四条烏丸を通りすぎ、巡回を終えて壬生の屯所に帰る途中の新撰組隊士たち。藤堂と楓は日が昇っても寒い京都の厳しい冬を思い知らされていた。


「なぁ、さっきの助けた女の子」

「あ?そんなんおったか?」

「つい半刻前の話でございますが。ほら!あの斬られそうになってたとこをお前が助けただろ?!」

楓の欠落してしまった記憶を呼び起こそうとする藤堂。


「あ〜…?ああ!!あの河原町での子か?」

「そう!それっ!!」

楓はぼんやりではあるが少し思い出したようだ。

「あれがどないしたん?」

「いやさぁ。あの子、俺たちが立ち去る前にお前に名前聞いてたじゃん?
あれ、お前に惚れたんじゃね?!」

藤堂が締まりの無い顔で楓の二の腕を肘で突付く。

「はぁ?!自分正気か?うちは女や。子どもと間違われることはあっても流石に性別まではないやろ」

刀の鞘で鬱陶しい藤堂の肘を叩く。

「わかんないよ〜?袴はいてるし。

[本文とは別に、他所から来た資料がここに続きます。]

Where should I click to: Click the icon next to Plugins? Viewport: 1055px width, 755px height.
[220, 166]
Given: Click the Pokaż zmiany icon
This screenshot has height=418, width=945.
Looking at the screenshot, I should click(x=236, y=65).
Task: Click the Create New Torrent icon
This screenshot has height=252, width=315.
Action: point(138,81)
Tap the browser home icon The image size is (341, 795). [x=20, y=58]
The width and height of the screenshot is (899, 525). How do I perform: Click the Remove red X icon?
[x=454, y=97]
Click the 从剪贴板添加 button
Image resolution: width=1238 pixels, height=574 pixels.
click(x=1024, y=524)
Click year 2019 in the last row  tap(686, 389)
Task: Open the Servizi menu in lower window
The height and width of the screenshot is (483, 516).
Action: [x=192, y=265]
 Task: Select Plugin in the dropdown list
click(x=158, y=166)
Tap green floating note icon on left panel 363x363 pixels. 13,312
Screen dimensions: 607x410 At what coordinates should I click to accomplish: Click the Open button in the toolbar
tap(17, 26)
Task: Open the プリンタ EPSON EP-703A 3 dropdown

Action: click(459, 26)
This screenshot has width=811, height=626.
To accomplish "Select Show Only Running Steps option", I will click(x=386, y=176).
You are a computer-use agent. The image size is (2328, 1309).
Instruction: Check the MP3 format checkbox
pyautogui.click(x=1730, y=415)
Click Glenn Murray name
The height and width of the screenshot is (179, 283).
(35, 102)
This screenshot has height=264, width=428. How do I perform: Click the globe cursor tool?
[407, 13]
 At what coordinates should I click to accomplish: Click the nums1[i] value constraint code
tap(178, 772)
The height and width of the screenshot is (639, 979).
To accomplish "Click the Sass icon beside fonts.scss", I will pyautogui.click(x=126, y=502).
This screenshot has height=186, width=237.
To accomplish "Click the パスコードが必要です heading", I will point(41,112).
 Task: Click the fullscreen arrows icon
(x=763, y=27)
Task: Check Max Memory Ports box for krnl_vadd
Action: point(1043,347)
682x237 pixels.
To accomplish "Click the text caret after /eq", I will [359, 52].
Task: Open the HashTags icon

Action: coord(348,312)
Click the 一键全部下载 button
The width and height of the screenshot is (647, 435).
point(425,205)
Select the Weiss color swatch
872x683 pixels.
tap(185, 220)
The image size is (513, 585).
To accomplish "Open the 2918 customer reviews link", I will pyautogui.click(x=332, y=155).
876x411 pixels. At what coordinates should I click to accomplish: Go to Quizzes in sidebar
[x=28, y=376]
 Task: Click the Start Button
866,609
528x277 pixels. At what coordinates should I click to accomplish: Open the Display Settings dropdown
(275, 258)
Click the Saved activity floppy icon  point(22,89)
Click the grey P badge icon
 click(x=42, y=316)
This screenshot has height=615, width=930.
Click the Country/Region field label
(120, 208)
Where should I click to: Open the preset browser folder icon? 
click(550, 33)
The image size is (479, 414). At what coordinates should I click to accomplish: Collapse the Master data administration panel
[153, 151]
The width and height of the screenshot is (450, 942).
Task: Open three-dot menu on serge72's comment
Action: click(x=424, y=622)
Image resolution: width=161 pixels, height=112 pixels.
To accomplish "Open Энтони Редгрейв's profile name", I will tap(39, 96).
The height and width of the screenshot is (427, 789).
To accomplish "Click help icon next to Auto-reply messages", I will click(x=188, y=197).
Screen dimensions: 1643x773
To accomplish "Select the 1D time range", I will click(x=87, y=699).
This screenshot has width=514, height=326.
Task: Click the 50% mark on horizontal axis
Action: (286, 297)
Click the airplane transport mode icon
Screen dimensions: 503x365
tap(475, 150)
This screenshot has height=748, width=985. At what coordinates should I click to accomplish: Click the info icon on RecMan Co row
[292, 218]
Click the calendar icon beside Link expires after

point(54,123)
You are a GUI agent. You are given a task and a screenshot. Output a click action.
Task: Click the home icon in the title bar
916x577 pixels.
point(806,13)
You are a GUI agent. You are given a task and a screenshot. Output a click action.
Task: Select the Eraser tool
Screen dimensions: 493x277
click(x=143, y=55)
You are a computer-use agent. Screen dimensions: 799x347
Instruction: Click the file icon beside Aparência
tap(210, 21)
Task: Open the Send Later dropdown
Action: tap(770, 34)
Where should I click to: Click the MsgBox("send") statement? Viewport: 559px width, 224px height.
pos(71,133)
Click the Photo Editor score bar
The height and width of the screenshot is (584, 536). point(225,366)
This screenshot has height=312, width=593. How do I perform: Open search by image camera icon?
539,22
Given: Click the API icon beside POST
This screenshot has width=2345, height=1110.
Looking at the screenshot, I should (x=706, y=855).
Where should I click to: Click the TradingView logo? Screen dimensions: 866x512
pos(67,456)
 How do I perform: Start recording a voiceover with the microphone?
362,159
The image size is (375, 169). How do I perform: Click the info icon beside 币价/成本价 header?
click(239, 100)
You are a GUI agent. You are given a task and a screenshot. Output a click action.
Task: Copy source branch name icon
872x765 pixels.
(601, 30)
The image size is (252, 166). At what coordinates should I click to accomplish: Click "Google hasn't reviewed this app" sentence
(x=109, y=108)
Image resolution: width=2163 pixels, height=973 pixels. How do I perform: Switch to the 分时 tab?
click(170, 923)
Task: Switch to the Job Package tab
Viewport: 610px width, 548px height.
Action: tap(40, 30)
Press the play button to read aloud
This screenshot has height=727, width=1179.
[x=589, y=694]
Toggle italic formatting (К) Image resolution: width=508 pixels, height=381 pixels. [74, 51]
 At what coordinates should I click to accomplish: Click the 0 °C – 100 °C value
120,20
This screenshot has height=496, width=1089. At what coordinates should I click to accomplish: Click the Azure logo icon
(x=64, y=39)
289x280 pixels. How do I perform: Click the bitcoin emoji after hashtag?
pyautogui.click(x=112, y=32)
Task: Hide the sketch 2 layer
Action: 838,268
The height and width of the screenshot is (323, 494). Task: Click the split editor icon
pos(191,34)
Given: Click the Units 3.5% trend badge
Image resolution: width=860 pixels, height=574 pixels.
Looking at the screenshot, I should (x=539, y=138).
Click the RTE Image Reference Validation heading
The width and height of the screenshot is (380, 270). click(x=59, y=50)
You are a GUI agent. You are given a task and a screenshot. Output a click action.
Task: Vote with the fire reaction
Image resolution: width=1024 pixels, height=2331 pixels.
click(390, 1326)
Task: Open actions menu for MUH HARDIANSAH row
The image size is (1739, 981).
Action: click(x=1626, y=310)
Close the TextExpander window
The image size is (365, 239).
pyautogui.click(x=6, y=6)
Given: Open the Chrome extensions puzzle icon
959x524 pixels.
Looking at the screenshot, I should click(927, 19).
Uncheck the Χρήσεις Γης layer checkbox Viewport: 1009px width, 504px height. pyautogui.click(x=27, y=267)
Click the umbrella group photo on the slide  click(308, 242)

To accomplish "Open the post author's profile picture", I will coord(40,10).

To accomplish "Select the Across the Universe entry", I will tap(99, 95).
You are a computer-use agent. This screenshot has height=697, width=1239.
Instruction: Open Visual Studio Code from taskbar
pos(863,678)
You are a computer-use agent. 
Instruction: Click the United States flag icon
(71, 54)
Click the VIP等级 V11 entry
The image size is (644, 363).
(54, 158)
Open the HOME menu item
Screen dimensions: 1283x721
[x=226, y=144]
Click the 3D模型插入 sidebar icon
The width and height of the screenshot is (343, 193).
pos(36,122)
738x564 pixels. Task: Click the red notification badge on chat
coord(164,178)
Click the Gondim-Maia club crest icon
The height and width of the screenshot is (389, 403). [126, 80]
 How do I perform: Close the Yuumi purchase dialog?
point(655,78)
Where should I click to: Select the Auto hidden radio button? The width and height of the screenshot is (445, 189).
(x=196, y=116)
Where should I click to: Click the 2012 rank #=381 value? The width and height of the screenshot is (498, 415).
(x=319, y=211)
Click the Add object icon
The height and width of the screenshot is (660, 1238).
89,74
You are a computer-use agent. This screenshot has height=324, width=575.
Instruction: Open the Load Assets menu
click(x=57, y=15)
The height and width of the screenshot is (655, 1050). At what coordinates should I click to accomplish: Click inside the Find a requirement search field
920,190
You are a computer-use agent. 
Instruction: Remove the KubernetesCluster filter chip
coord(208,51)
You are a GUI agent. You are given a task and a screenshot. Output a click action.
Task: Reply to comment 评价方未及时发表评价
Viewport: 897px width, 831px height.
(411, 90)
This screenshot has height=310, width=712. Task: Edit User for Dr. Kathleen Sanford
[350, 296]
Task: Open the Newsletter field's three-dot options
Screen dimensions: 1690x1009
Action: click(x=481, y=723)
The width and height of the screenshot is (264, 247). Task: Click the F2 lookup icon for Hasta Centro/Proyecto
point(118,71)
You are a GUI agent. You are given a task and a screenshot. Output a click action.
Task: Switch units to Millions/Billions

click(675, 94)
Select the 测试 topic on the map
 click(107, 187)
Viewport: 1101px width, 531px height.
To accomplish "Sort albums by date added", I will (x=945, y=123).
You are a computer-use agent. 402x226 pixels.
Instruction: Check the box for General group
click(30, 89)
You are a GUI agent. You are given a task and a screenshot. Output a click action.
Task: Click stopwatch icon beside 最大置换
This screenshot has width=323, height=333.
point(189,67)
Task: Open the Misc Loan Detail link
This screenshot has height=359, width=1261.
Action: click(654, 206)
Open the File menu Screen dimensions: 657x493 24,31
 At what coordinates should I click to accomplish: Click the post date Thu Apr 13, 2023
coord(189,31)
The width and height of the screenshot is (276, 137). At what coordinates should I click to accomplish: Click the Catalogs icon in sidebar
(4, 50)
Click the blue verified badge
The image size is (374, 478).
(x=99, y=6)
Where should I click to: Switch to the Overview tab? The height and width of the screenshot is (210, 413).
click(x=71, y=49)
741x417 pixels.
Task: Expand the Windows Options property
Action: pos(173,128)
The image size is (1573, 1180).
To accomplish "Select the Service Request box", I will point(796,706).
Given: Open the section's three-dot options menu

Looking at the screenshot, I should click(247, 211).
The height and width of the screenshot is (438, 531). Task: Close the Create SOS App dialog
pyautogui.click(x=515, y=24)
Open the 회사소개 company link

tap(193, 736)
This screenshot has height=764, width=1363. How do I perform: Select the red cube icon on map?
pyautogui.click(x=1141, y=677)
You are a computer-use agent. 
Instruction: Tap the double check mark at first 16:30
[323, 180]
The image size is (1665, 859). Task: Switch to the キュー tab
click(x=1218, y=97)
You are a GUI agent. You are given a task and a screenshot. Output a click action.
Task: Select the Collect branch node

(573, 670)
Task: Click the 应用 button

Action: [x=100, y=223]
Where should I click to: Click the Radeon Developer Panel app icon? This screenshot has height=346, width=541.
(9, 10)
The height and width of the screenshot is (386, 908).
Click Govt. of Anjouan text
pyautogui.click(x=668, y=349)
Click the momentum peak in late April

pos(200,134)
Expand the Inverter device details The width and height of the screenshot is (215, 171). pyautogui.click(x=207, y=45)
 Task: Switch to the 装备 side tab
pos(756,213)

そういえば、あの子結構可愛かったよなぁ」

色恋事に興味のある年頃の男女が恋愛話に花を咲かせると思いきや、盛り上がってるのは藤堂だけで、楓は鼻の下を伸ばす藤堂に自然と距離を置いて歩いていた。
他の隊士も藤堂のデレデレとした顔に思わず苦笑する。


「あ〜、早く火鉢を抱え込みたい…」


藤堂を完全無視で屯所の玄関に上がった楓は、今日の出来事を副長に報告する前に暖をとろうと、冷たい床の廊下を爪先立ちで走り自室を目指す。